● **To do**
Every record here needs to be retyped exactly.

● **Data provided**

________________________

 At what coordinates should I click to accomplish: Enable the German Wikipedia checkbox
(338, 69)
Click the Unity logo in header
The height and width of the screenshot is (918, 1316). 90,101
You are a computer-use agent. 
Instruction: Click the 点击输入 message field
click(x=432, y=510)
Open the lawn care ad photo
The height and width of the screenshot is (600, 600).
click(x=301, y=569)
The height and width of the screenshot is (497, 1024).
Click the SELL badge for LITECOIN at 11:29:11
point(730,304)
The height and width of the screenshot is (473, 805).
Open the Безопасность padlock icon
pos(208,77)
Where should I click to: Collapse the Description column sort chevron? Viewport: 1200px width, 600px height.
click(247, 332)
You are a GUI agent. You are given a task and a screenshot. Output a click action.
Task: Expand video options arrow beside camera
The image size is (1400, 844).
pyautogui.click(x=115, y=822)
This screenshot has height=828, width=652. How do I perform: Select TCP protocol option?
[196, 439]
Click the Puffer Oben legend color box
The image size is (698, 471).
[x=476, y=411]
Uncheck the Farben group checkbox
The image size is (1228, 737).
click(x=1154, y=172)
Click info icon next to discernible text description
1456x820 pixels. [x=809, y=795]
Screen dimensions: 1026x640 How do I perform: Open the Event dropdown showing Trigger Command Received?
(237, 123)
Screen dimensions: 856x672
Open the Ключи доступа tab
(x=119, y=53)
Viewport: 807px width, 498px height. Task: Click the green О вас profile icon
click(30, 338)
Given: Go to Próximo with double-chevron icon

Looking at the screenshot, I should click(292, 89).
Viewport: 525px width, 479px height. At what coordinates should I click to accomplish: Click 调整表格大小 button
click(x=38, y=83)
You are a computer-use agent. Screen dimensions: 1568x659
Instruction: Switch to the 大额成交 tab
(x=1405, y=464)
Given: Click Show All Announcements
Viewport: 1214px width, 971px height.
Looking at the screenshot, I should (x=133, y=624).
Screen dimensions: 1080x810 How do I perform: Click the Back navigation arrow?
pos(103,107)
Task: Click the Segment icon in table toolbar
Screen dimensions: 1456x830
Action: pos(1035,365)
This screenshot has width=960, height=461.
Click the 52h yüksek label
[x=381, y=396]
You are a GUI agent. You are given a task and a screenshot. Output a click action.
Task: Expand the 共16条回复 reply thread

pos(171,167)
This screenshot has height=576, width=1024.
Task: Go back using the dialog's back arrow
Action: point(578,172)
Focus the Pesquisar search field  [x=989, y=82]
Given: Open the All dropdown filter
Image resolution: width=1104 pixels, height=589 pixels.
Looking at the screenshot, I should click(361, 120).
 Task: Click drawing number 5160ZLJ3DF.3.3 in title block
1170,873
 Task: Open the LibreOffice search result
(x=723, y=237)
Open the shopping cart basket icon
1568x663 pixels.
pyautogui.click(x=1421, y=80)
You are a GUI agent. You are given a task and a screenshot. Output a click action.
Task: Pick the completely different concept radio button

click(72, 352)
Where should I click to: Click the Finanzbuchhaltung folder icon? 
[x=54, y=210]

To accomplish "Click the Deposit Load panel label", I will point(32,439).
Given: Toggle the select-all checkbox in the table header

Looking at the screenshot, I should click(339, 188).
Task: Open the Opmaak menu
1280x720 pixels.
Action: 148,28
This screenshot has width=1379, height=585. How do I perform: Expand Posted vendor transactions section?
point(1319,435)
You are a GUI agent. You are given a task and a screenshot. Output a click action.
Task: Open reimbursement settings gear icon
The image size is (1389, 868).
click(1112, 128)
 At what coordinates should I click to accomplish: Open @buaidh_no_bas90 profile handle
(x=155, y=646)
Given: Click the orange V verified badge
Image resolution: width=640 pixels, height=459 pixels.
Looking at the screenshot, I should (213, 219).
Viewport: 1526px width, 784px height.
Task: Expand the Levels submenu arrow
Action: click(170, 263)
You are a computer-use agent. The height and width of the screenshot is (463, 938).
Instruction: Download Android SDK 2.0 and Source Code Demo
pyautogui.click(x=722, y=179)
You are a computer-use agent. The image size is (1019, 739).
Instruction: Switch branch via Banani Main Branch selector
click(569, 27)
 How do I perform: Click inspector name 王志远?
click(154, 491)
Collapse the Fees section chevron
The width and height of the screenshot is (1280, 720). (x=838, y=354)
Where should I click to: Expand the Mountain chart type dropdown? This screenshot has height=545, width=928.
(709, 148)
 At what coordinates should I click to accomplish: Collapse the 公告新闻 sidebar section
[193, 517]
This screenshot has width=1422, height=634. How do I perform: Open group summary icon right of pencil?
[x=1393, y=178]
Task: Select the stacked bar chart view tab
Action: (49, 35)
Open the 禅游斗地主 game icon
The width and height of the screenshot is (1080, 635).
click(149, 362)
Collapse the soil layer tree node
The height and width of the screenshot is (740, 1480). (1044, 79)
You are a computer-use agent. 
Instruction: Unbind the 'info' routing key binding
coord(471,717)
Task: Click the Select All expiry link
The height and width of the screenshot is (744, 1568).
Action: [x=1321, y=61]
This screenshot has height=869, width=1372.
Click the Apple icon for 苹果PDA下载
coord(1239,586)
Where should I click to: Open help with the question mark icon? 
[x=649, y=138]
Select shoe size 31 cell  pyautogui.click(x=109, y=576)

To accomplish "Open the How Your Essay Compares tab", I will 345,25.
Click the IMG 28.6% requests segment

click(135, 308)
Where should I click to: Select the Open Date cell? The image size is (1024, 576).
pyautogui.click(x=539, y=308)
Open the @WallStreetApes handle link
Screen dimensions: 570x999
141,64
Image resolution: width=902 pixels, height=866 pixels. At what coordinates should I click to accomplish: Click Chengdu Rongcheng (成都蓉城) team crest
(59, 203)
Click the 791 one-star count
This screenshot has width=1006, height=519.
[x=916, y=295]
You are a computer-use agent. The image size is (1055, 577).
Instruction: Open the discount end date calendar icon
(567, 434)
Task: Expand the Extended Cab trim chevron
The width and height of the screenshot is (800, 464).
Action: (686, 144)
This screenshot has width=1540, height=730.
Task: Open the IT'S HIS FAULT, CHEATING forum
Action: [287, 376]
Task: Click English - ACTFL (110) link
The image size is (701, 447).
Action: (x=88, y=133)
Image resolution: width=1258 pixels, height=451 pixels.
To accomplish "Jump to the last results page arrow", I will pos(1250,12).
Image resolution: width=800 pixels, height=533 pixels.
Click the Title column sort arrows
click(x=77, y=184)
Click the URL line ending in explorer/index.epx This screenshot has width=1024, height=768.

________________________

● **Response below**
 At what coordinates should I click to accomplish: Enable the German Wikipedia checkbox
(338, 69)
Click the Unity logo in header
The height and width of the screenshot is (918, 1316). 90,101
You are a computer-use agent. 
Instruction: Click the 点击输入 message field
click(x=432, y=510)
Open the lawn care ad photo
The height and width of the screenshot is (600, 600).
click(x=301, y=569)
The height and width of the screenshot is (497, 1024).
Click the SELL badge for LITECOIN at 11:29:11
point(730,304)
The height and width of the screenshot is (473, 805).
Open the Безопасность padlock icon
pos(208,77)
Where should I click to: Collapse the Description column sort chevron? Viewport: 1200px width, 600px height.
click(247, 332)
You are a GUI agent. You are given a task and a screenshot. Output a click action.
Task: Expand video options arrow beside camera
The image size is (1400, 844).
pyautogui.click(x=115, y=822)
This screenshot has height=828, width=652. How do I perform: Select TCP protocol option?
[196, 439]
Click the Puffer Oben legend color box
The image size is (698, 471).
[x=476, y=411]
Uncheck the Farben group checkbox
The image size is (1228, 737).
click(x=1154, y=172)
Click info icon next to discernible text description
1456x820 pixels. [x=809, y=795]
Screen dimensions: 1026x640 How do I perform: Open the Event dropdown showing Trigger Command Received?
(237, 123)
Screen dimensions: 856x672
Open the Ключи доступа tab
(x=119, y=53)
Viewport: 807px width, 498px height. Task: Click the green О вас profile icon
click(30, 338)
Given: Go to Próximo with double-chevron icon

Looking at the screenshot, I should click(292, 89).
Viewport: 525px width, 479px height. At what coordinates should I click to accomplish: Click 调整表格大小 button
click(x=38, y=83)
You are a computer-use agent. Screen dimensions: 1568x659
Instruction: Switch to the 大额成交 tab
(x=1405, y=464)
Given: Click Show All Announcements
Viewport: 1214px width, 971px height.
Looking at the screenshot, I should (x=133, y=624).
Screen dimensions: 1080x810 How do I perform: Click the Back navigation arrow?
pos(103,107)
Task: Click the Segment icon in table toolbar
Screen dimensions: 1456x830
Action: pos(1035,365)
This screenshot has width=960, height=461.
Click the 52h yüksek label
[x=381, y=396]
You are a GUI agent. You are given a task and a screenshot. Output a click action.
Task: Expand the 共16条回复 reply thread

pos(171,167)
This screenshot has height=576, width=1024.
Task: Go back using the dialog's back arrow
Action: point(578,172)
Focus the Pesquisar search field  [x=989, y=82]
Given: Open the All dropdown filter
Image resolution: width=1104 pixels, height=589 pixels.
Looking at the screenshot, I should click(361, 120).
 Task: Click drawing number 5160ZLJ3DF.3.3 in title block
1170,873
 Task: Open the LibreOffice search result
(x=723, y=237)
Open the shopping cart basket icon
1568x663 pixels.
pyautogui.click(x=1421, y=80)
You are a GUI agent. You are given a task and a screenshot. Output a click action.
Task: Pick the completely different concept radio button

click(72, 352)
Where should I click to: Click the Finanzbuchhaltung folder icon? 
[x=54, y=210]

To accomplish "Click the Deposit Load panel label", I will point(32,439).
Given: Toggle the select-all checkbox in the table header

Looking at the screenshot, I should click(339, 188).
Task: Open the Opmaak menu
1280x720 pixels.
Action: 148,28
This screenshot has width=1379, height=585. How do I perform: Expand Posted vendor transactions section?
point(1319,435)
You are a GUI agent. You are given a task and a screenshot. Output a click action.
Task: Open reimbursement settings gear icon
The image size is (1389, 868).
click(1112, 128)
 At what coordinates should I click to accomplish: Open @buaidh_no_bas90 profile handle
(x=155, y=646)
Given: Click the orange V verified badge
Image resolution: width=640 pixels, height=459 pixels.
Looking at the screenshot, I should (213, 219).
Viewport: 1526px width, 784px height.
Task: Expand the Levels submenu arrow
Action: click(170, 263)
You are a computer-use agent. The height and width of the screenshot is (463, 938).
Instruction: Download Android SDK 2.0 and Source Code Demo
pyautogui.click(x=722, y=179)
You are a computer-use agent. The image size is (1019, 739).
Instruction: Switch branch via Banani Main Branch selector
click(569, 27)
 How do I perform: Click inspector name 王志远?
click(154, 491)
Collapse the Fees section chevron
The width and height of the screenshot is (1280, 720). (x=838, y=354)
Where should I click to: Expand the Mountain chart type dropdown? This screenshot has height=545, width=928.
(709, 148)
 At what coordinates should I click to accomplish: Collapse the 公告新闻 sidebar section
[193, 517]
This screenshot has width=1422, height=634. How do I perform: Open group summary icon right of pencil?
[x=1393, y=178]
Task: Select the stacked bar chart view tab
Action: (49, 35)
Open the 禅游斗地主 game icon
The width and height of the screenshot is (1080, 635).
click(149, 362)
Collapse the soil layer tree node
The height and width of the screenshot is (740, 1480). (1044, 79)
You are a computer-use agent. 
Instruction: Unbind the 'info' routing key binding
coord(471,717)
Task: Click the Select All expiry link
The height and width of the screenshot is (744, 1568).
Action: [x=1321, y=61]
This screenshot has height=869, width=1372.
Click the Apple icon for 苹果PDA下载
coord(1239,586)
Where should I click to: Open help with the question mark icon? 
[x=649, y=138]
Select shoe size 31 cell  pyautogui.click(x=109, y=576)

To accomplish "Open the How Your Essay Compares tab", I will 345,25.
Click the IMG 28.6% requests segment

click(135, 308)
Where should I click to: Select the Open Date cell? The image size is (1024, 576).
pyautogui.click(x=539, y=308)
Open the @WallStreetApes handle link
Screen dimensions: 570x999
141,64
Image resolution: width=902 pixels, height=866 pixels. At what coordinates should I click to accomplish: Click Chengdu Rongcheng (成都蓉城) team crest
(59, 203)
Click the 791 one-star count
This screenshot has width=1006, height=519.
[x=916, y=295]
You are a computer-use agent. The image size is (1055, 577).
Instruction: Open the discount end date calendar icon
(567, 434)
Task: Expand the Extended Cab trim chevron
The width and height of the screenshot is (800, 464).
Action: (686, 144)
This screenshot has width=1540, height=730.
Task: Open the IT'S HIS FAULT, CHEATING forum
Action: [287, 376]
Task: Click English - ACTFL (110) link
The image size is (701, 447).
Action: (x=88, y=133)
Image resolution: width=1258 pixels, height=451 pixels.
To accomplish "Jump to the last results page arrow", I will pos(1250,12).
Image resolution: width=800 pixels, height=533 pixels.
Click the Title column sort arrows
click(x=77, y=184)
Click the URL line ending in explorer/index.epx This screenshot has width=1024, height=768.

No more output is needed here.